First Peoples Festival in Peril

First Peoples Festival in Peril

Is it possible for First Nations to hold a festival worthy of the name in Québec’s metropolis?

The Montreal Frist Peoples Festival asks the question a press release distriburted this morning as the Partenariat du Quartier des spectacles (the PQDS), a paramunicipal body that administers a major program in support of events in Montreal’s downtown core cultural district, decided to cut off all grants to the Festival for the year 2014.

The PQDS claims that the First Peoples Festival lacks sufficiently innovative programming. This is a surprising attack on the Montreal event that has very successfully and continually transformed itself over the years. Since it moved its activities to the Quartier des spectacles, it has offered a brand-new formula that richly highlights First Peoples culture, art and diversity.

First Peoples Festival is a First Nations’ multi-disciplinary festival, an event unique in its genre and presented yearly by the Terres en vues/Land Insights society for the last 24 years.

Last year, the festival succeeded in balancing its budget without a deficit although the very day its program was launched, June 18 2013, the PQDS announced a drastic $50 000 cut to the Festival’s budget. This year the festival was been hit with a great blow that could prove to be fatal.

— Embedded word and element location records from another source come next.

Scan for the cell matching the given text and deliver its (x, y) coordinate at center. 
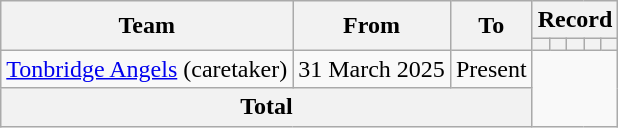
To (491, 26)
From (372, 26)
31 March 2025 (372, 69)
Present (491, 69)
Team (147, 26)
Total (266, 107)
Record (575, 20)
Tonbridge Angels (caretaker) (147, 69)
Locate the cell with the specified text and output its [X, Y] center coordinate. 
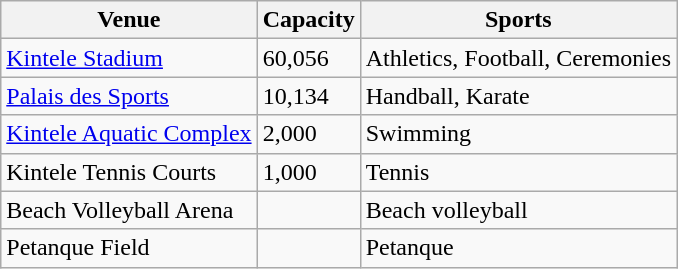
Capacity [308, 20]
Palais des Sports [129, 96]
Kintele Aquatic Complex [129, 134]
Beach Volleyball Arena [129, 210]
1,000 [308, 172]
Petanque Field [129, 248]
Venue [129, 20]
Petanque [518, 248]
Swimming [518, 134]
Kintele Stadium [129, 58]
Sports [518, 20]
Kintele Tennis Courts [129, 172]
2,000 [308, 134]
Beach volleyball [518, 210]
Handball, Karate [518, 96]
Tennis [518, 172]
Athletics, Football, Ceremonies [518, 58]
10,134 [308, 96]
60,056 [308, 58]
Locate the cell with the specified text and output its (X, Y) center coordinate. 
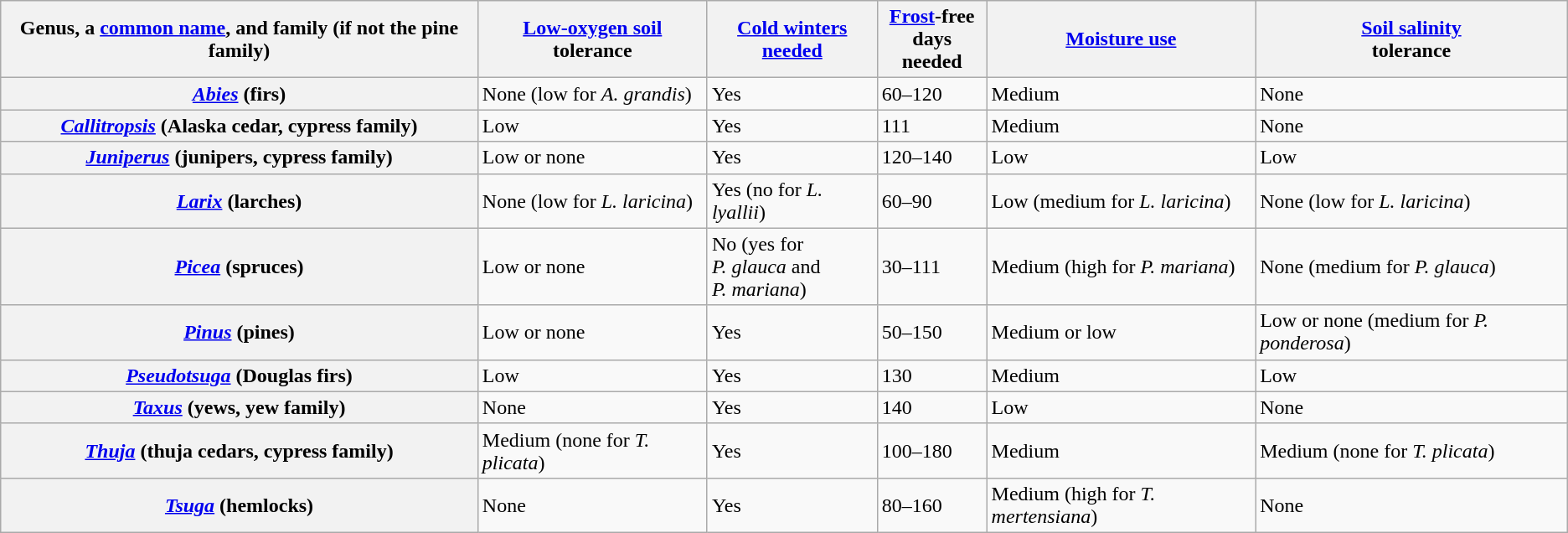
Medium or low (1121, 332)
Frost-freedays needed (931, 39)
Yes (no for L. lyallii) (792, 201)
30–111 (931, 266)
Medium (high for T. mertensiana) (1121, 504)
50–150 (931, 332)
None (medium for P. glauca) (1412, 266)
111 (931, 126)
Tsuga (hemlocks) (240, 504)
Low (medium for L. laricina) (1121, 201)
Thuja (thuja cedars, cypress family) (240, 451)
Cold wintersneeded (792, 39)
Pseudotsuga (Douglas firs) (240, 375)
Taxus (yews, yew family) (240, 407)
Soil salinitytolerance (1412, 39)
Pinus (pines) (240, 332)
Abies (firs) (240, 94)
Picea (spruces) (240, 266)
Medium (high for P. mariana) (1121, 266)
None (low for A. grandis) (592, 94)
Callitropsis (Alaska cedar, cypress family) (240, 126)
Genus, a common name, and family (if not the pine family) (240, 39)
Juniperus (junipers, cypress family) (240, 157)
No (yes forP. glauca andP. mariana) (792, 266)
120–140 (931, 157)
140 (931, 407)
60–90 (931, 201)
Larix (larches) (240, 201)
Moisture use (1121, 39)
Low or none (medium for P. ponderosa) (1412, 332)
130 (931, 375)
60–120 (931, 94)
Low-oxygen soil tolerance (592, 39)
80–160 (931, 504)
100–180 (931, 451)
Locate the cell with the specified text and output its [x, y] center coordinate. 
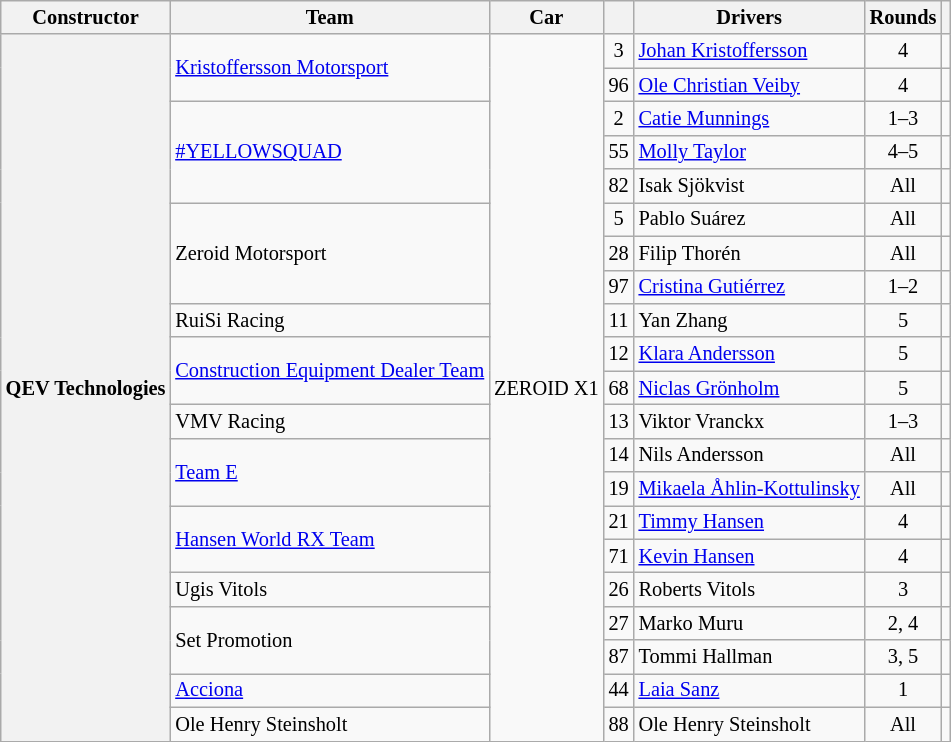
Niclas Grönholm [750, 388]
Zeroid Motorsport [330, 252]
Car [546, 17]
2, 4 [904, 623]
Mikaela Åhlin-Kottulinsky [750, 489]
87 [619, 657]
Molly Taylor [750, 152]
Ole Christian Veiby [750, 85]
Hansen World RX Team [330, 538]
Viktor Vranckx [750, 421]
Cristina Gutiérrez [750, 287]
Kristoffersson Motorsport [330, 68]
Tommi Hallman [750, 657]
Kevin Hansen [750, 556]
4–5 [904, 152]
21 [619, 522]
1–2 [904, 287]
82 [619, 186]
2 [619, 118]
71 [619, 556]
Nils Andersson [750, 455]
Timmy Hansen [750, 522]
26 [619, 589]
RuiSi Racing [330, 320]
14 [619, 455]
68 [619, 388]
ZEROID X1 [546, 388]
VMV Racing [330, 421]
55 [619, 152]
Filip Thorén [750, 253]
Team [330, 17]
Isak Sjökvist [750, 186]
Roberts Vitols [750, 589]
12 [619, 354]
Acciona [330, 690]
QEV Technologies [86, 388]
Marko Muru [750, 623]
Laia Sanz [750, 690]
97 [619, 287]
Ugis Vitols [330, 589]
Team E [330, 472]
3, 5 [904, 657]
Klara Andersson [750, 354]
#YELLOWSQUAD [330, 152]
Drivers [750, 17]
13 [619, 421]
Construction Equipment Dealer Team [330, 370]
Set Promotion [330, 640]
19 [619, 489]
Rounds [904, 17]
Pablo Suárez [750, 219]
1 [904, 690]
88 [619, 724]
96 [619, 85]
Yan Zhang [750, 320]
Constructor [86, 17]
11 [619, 320]
28 [619, 253]
Catie Munnings [750, 118]
27 [619, 623]
Johan Kristoffersson [750, 51]
44 [619, 690]
Scan for the cell matching the given text and deliver its (x, y) coordinate at center. 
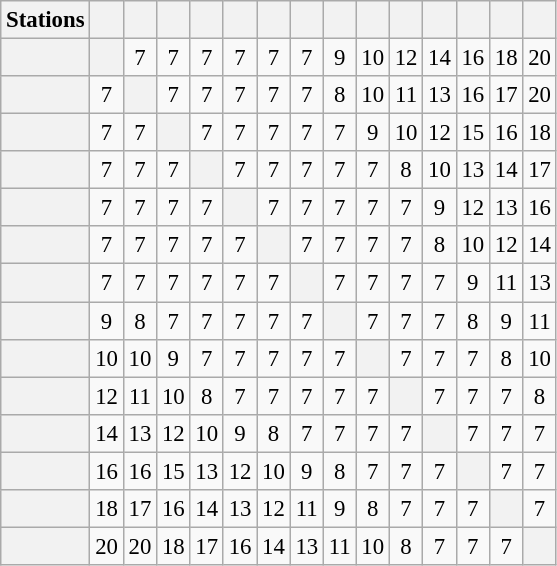
Stations (46, 20)
Return [X, Y] of the center of cell containing provided text 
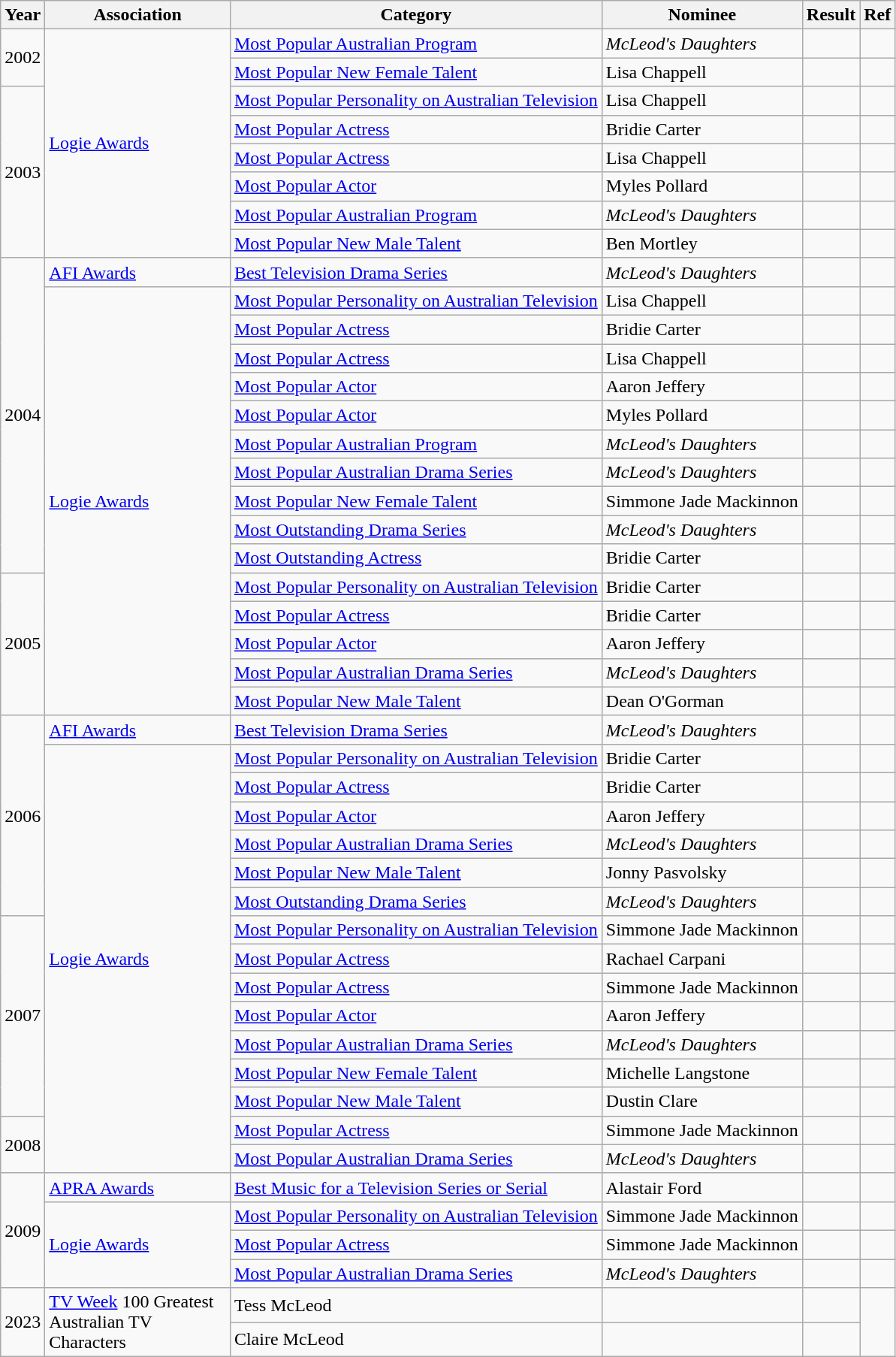
2003 [23, 172]
2002 [23, 58]
APRA Awards [138, 1187]
2004 [23, 415]
Ben Mortley [701, 243]
Nominee [701, 15]
Michelle Langstone [701, 1072]
Alastair Ford [701, 1187]
Best Music for a Television Series or Serial [416, 1187]
2009 [23, 1229]
Year [23, 15]
Category [416, 15]
Tess McLeod [416, 1305]
Jonny Pasvolsky [701, 873]
Dustin Clare [701, 1101]
Result [831, 15]
Most Outstanding Actress [416, 558]
Dean O'Gorman [701, 701]
2023 [23, 1322]
2006 [23, 815]
TV Week 100 Greatest Australian TV Characters [138, 1322]
Association [138, 15]
2005 [23, 644]
Ref [877, 15]
Claire McLeod [416, 1339]
2007 [23, 1015]
Rachael Carpani [701, 958]
2008 [23, 1144]
Search for the cell housing the specified text and yield its (x, y) center coordinate. 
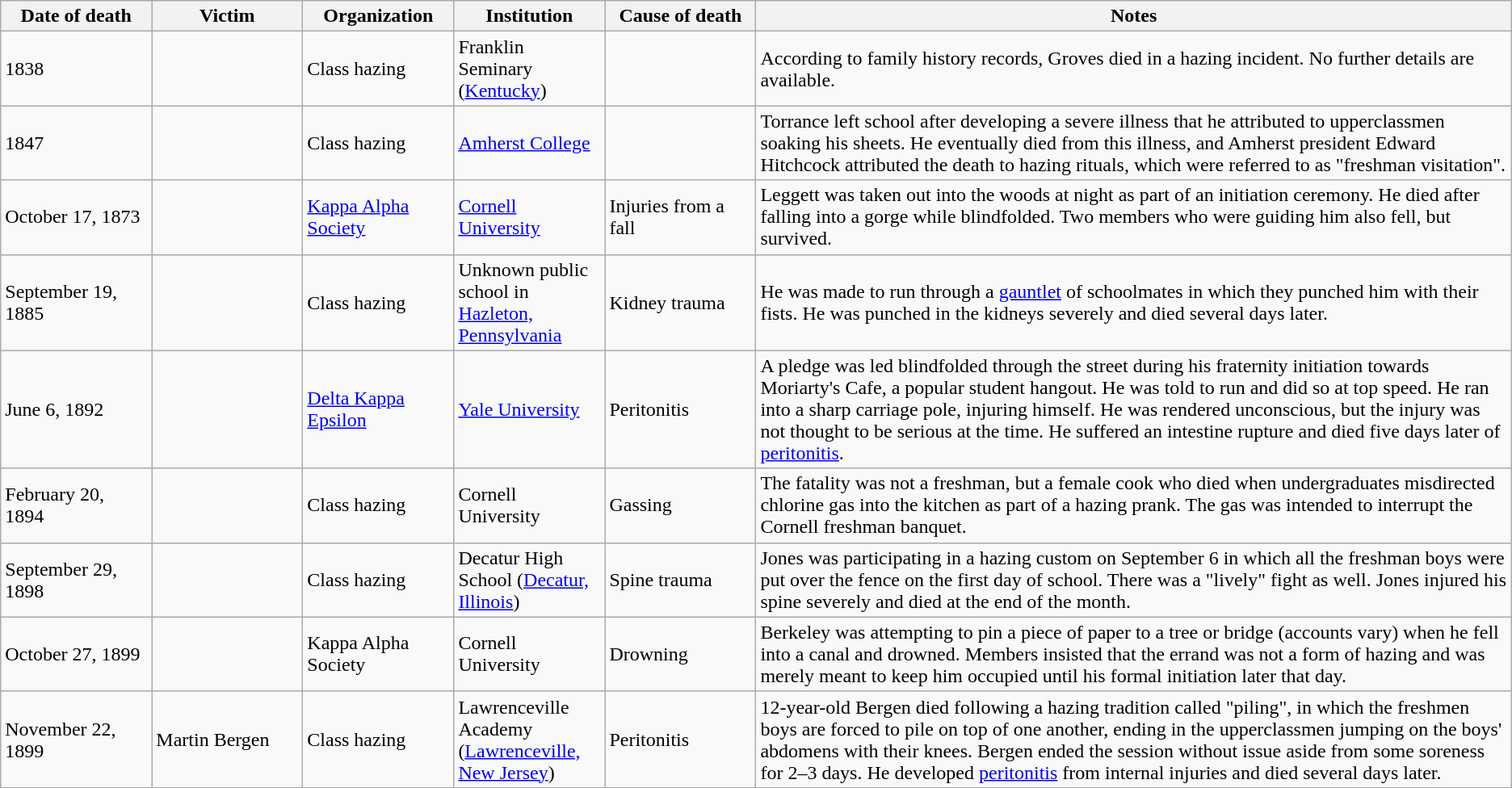
Injuries from a fall (680, 217)
Notes (1134, 16)
Franklin Seminary (Kentucky) (530, 69)
Yale University (530, 410)
Lawrenceville Academy (Lawrenceville, New Jersey) (530, 740)
Drowning (680, 654)
Gassing (680, 506)
Kidney trauma (680, 302)
Organization (378, 16)
October 17, 1873 (76, 217)
Martin Bergen (228, 740)
February 20, 1894 (76, 506)
October 27, 1899 (76, 654)
Decatur High School (Decatur, Illinois) (530, 580)
Spine trauma (680, 580)
Amherst College (530, 143)
1838 (76, 69)
June 6, 1892 (76, 410)
Institution (530, 16)
Victim (228, 16)
September 19, 1885 (76, 302)
1847 (76, 143)
Unknown public school in Hazleton, Pennsylvania (530, 302)
Delta Kappa Epsilon (378, 410)
Date of death (76, 16)
September 29, 1898 (76, 580)
November 22, 1899 (76, 740)
According to family history records, Groves died in a hazing incident. No further details are available. (1134, 69)
Cause of death (680, 16)
Provide the (X, Y) coordinate of the cell's center where the given text is located.  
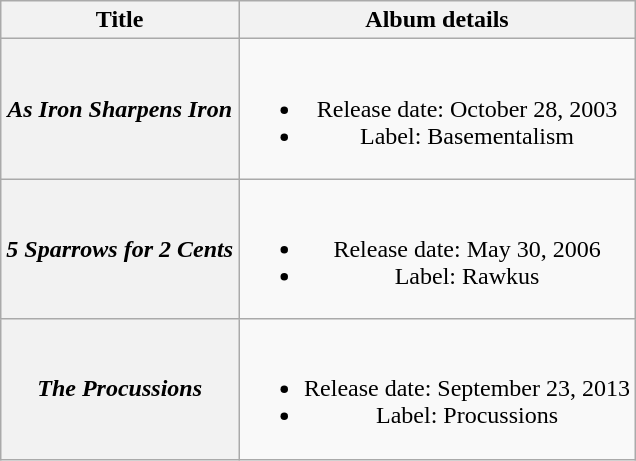
Release date: October 28, 2003Label: Basementalism (438, 109)
Release date: September 23, 2013Label: Procussions (438, 389)
Release date: May 30, 2006Label: Rawkus (438, 249)
Album details (438, 20)
Title (120, 20)
As Iron Sharpens Iron (120, 109)
The Procussions (120, 389)
5 Sparrows for 2 Cents (120, 249)
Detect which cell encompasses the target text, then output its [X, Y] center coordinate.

The festival states that this new obstacle is a test of the commitment of city of Montreal and government stakeholders to make a place for First Nations culture in Quebec’s metropolis and to associate these with the many commemorations set for city’s 375th anniversary in 2017.

Festival organizers are demanding that those granting funds to the PQDS, the City of Montreal first and then the government of Québec, must take action without delay to reinstate a funding for First Peoples Festival within a structure that can allow it to develop and thrive.

Moreover, the festival is questioning the very way funding is delivered by the PQSD. Organizers believe that it is high time, as ethical choices, corruption and fair practices are in the spotlight in Montréal during the ongoing Charbonneau Commission, to review the governance of this paramunicipal body that oversees such important budgets.